Grehan eyes triple crown at revamped Rosses Point
Published 25/03/2016 | 02:30
The noble links at Rosses Point is always the star of the show but Maynooth University's Stuart Grehan can claim the limelight as he chases a rare triple crown in the 93rd West of Ireland Amateur Open at County Sligo.
Only Joe Carr, who won the West-East-South triple in 1948, managed to hold three of those titles at the same time. But following his wins at County Louth and Lahinch last year, the 23-year old international from Tullamore has set his sights on more silverware in this year's Radisson Blu Hotel and Spa-supported championship.
It won't be easy for Grehan to prevail with the likes of defending champion Dermot McElroy of Ballymena and Irish team-mates Alex Gleeson of Castle and Whitehead's John Ross Galbraith just a couple of the top players more than capable of going all the way in the imposing shadow of great Ben Bulben.
Quite apart from the competition, which includes seven Co Sligo men headed by last year's leading qualifier and beaten semi-finalist Sean Flanagan, the course promises to be the biggest challenge of all.
No fewer than eight of the first 12 holes have been toughened up at the hands of golf architect Pat Ruddy, a Sligo native who admits he always looked at the Harry Colt's great links "with lover's eyes".

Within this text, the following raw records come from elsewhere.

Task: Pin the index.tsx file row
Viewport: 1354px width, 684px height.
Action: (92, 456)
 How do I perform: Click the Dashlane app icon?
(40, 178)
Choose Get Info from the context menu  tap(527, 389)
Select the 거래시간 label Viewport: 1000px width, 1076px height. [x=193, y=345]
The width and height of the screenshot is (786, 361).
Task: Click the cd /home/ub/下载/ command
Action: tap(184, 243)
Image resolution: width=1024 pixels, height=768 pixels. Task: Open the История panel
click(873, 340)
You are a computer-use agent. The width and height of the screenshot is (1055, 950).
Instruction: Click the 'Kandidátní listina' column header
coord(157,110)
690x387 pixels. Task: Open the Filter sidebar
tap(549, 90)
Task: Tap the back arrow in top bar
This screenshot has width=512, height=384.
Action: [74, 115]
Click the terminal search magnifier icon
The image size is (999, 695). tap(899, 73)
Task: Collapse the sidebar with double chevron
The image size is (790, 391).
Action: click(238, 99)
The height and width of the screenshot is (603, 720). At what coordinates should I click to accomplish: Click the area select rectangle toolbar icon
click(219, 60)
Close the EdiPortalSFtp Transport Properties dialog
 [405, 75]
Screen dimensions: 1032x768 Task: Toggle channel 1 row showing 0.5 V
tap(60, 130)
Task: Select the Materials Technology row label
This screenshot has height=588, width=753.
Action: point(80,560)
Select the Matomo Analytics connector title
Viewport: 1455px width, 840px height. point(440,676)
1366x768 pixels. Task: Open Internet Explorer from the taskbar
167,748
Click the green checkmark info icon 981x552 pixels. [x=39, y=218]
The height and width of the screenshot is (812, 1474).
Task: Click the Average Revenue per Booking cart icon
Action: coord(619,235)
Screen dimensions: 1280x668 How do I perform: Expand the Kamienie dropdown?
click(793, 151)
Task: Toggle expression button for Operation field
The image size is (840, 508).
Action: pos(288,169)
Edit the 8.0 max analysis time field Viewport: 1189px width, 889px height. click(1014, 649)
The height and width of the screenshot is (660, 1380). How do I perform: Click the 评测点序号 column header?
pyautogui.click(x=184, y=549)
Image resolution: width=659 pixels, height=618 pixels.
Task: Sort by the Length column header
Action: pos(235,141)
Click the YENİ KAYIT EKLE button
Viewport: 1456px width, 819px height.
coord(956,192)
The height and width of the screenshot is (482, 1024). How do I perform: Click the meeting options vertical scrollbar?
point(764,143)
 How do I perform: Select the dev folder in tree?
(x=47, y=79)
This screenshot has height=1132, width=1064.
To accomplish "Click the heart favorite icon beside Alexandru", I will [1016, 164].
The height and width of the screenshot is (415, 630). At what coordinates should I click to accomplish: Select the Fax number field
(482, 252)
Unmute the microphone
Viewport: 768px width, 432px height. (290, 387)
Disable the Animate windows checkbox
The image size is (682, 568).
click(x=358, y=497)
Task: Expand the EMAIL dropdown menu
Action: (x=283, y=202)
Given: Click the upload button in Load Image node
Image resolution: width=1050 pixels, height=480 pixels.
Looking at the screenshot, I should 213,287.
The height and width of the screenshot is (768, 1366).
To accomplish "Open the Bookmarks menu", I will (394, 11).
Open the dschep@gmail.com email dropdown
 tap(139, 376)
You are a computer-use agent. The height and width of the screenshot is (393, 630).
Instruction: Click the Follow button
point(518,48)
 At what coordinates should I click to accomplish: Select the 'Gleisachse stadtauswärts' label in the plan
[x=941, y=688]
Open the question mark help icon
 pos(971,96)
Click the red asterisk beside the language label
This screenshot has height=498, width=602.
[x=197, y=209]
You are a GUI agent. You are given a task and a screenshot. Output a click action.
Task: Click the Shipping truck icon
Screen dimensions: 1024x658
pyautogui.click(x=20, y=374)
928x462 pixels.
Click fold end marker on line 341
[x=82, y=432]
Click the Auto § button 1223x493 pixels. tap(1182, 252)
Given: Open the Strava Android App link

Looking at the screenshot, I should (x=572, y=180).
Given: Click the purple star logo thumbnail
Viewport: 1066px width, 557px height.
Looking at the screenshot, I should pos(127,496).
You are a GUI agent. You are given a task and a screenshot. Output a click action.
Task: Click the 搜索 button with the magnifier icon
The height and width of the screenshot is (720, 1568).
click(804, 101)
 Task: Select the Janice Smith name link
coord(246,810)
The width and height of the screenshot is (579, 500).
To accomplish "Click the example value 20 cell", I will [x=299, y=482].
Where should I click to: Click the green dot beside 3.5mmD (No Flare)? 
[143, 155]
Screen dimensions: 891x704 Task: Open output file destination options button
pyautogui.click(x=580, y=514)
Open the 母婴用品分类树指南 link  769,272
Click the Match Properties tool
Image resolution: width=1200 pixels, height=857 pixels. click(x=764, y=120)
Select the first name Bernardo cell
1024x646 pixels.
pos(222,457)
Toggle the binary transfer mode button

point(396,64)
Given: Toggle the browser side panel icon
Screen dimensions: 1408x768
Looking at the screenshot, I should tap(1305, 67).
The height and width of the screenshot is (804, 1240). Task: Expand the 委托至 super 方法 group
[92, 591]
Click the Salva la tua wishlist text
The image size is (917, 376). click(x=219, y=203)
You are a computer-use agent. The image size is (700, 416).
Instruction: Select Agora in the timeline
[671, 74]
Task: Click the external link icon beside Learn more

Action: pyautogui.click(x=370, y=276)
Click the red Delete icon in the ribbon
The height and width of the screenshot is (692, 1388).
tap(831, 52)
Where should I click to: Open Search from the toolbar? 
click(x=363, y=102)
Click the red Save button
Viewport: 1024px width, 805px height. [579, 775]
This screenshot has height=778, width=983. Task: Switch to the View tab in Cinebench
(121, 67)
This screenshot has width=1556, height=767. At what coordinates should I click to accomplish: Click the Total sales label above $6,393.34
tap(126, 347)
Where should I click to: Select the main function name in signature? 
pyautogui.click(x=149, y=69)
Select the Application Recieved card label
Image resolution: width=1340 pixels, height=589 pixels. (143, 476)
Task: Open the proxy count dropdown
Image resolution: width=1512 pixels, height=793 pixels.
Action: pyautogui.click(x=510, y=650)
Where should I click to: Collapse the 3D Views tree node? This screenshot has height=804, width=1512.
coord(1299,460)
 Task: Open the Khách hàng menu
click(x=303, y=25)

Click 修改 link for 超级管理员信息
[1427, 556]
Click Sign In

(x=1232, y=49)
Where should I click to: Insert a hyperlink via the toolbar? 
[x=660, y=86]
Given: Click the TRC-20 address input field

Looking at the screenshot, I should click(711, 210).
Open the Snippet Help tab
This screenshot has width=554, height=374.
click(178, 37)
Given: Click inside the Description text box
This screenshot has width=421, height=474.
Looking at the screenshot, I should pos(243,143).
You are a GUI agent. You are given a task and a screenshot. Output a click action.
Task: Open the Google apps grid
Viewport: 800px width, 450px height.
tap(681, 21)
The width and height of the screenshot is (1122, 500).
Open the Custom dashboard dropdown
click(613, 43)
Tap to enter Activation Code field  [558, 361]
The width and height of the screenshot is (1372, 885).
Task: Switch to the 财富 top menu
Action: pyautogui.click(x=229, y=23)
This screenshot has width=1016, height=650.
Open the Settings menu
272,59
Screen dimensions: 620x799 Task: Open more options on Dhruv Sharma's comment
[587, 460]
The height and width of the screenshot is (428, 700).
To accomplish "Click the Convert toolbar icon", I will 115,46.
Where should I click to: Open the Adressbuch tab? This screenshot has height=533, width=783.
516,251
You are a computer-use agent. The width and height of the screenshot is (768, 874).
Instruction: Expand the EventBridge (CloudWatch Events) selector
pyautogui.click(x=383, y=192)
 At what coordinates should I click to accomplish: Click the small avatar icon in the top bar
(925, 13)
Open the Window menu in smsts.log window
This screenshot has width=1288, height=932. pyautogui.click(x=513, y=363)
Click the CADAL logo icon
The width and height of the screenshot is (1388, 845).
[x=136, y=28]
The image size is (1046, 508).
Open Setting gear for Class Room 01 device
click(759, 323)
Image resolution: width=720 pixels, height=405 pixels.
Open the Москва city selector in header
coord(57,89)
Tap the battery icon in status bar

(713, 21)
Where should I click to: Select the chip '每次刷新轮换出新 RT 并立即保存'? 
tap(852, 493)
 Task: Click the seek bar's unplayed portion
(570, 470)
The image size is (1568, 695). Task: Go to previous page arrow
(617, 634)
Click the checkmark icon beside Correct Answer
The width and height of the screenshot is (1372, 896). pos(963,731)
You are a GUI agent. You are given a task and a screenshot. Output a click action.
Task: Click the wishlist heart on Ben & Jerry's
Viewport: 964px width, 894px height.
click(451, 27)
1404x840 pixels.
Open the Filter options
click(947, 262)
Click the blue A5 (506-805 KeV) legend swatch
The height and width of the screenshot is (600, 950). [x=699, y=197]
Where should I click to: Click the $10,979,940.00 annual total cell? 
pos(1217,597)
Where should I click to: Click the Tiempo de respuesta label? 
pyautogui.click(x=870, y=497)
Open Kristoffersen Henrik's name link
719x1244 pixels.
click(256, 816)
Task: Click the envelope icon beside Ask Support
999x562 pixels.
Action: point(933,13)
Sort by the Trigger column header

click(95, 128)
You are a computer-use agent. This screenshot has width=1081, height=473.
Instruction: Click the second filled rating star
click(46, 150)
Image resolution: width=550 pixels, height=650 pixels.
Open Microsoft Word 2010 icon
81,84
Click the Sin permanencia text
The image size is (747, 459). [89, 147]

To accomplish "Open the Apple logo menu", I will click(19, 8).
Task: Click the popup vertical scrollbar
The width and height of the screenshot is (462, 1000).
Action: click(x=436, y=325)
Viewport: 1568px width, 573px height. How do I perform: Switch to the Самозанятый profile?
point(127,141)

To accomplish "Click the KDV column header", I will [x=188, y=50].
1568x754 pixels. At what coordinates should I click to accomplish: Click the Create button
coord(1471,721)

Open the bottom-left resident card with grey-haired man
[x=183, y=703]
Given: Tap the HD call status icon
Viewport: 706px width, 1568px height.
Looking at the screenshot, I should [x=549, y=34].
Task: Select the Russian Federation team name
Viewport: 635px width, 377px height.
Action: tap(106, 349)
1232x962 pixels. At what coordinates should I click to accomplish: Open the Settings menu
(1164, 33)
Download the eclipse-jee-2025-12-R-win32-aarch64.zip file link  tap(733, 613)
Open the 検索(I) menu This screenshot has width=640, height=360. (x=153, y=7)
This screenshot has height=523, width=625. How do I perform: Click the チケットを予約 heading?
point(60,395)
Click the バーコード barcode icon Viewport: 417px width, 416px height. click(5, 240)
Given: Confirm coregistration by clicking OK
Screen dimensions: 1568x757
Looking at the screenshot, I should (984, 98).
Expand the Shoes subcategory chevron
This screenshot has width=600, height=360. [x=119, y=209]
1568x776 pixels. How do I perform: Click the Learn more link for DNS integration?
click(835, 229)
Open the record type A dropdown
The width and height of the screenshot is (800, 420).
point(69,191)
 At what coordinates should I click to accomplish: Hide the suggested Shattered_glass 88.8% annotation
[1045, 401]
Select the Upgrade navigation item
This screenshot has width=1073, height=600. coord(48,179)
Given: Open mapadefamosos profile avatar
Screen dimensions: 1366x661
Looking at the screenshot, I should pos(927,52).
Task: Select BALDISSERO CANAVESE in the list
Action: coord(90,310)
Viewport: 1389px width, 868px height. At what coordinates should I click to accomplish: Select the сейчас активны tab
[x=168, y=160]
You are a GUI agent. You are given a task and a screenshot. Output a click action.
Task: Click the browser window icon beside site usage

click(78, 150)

The new green complex at the par-five third won't be in play but new bunkering on six holes and extended greens at four, form part of phase one of an 18-hole project that will transform County Sligo into a links test that would challenge Rory McIlroy should he wish to bring the Dubai Duty Free Irish Open to the scene of his wins in the 2005 and 2006 'West'.
While many had hoped to see Walker Cup player and 2014 winner Jack Hume return as the world No 13, the Naas player's absence only helps the likes of Grehan. A Paddy Harrington Scholarship student at Maynooth, Grehan is one of the new breed of Irish amateurs who play all over the world.
Named yesterday alongside Hume, Gleeson and Galbraith in the 2016 GB&I squad that will compete for the St Andrews Trophy this year and next year's Walker Cup, he's setting his sights on racking up trophies before even contemplating turning pro.
"The Walker Cup is a big goal of mine and I am putting the work now so that it will stand to me and I can have a chance of making that team," Grehan said. "I think my game has matured in the last six or eight months and even when I am not playing my best I can still get around in a decent score."
The 132-strong field will play two rounds of stroke play today and tomorrow with the leading 64 players qualifying for the first round of matchplay combat on Sunday with the final scheduled for Tuesday afternoon.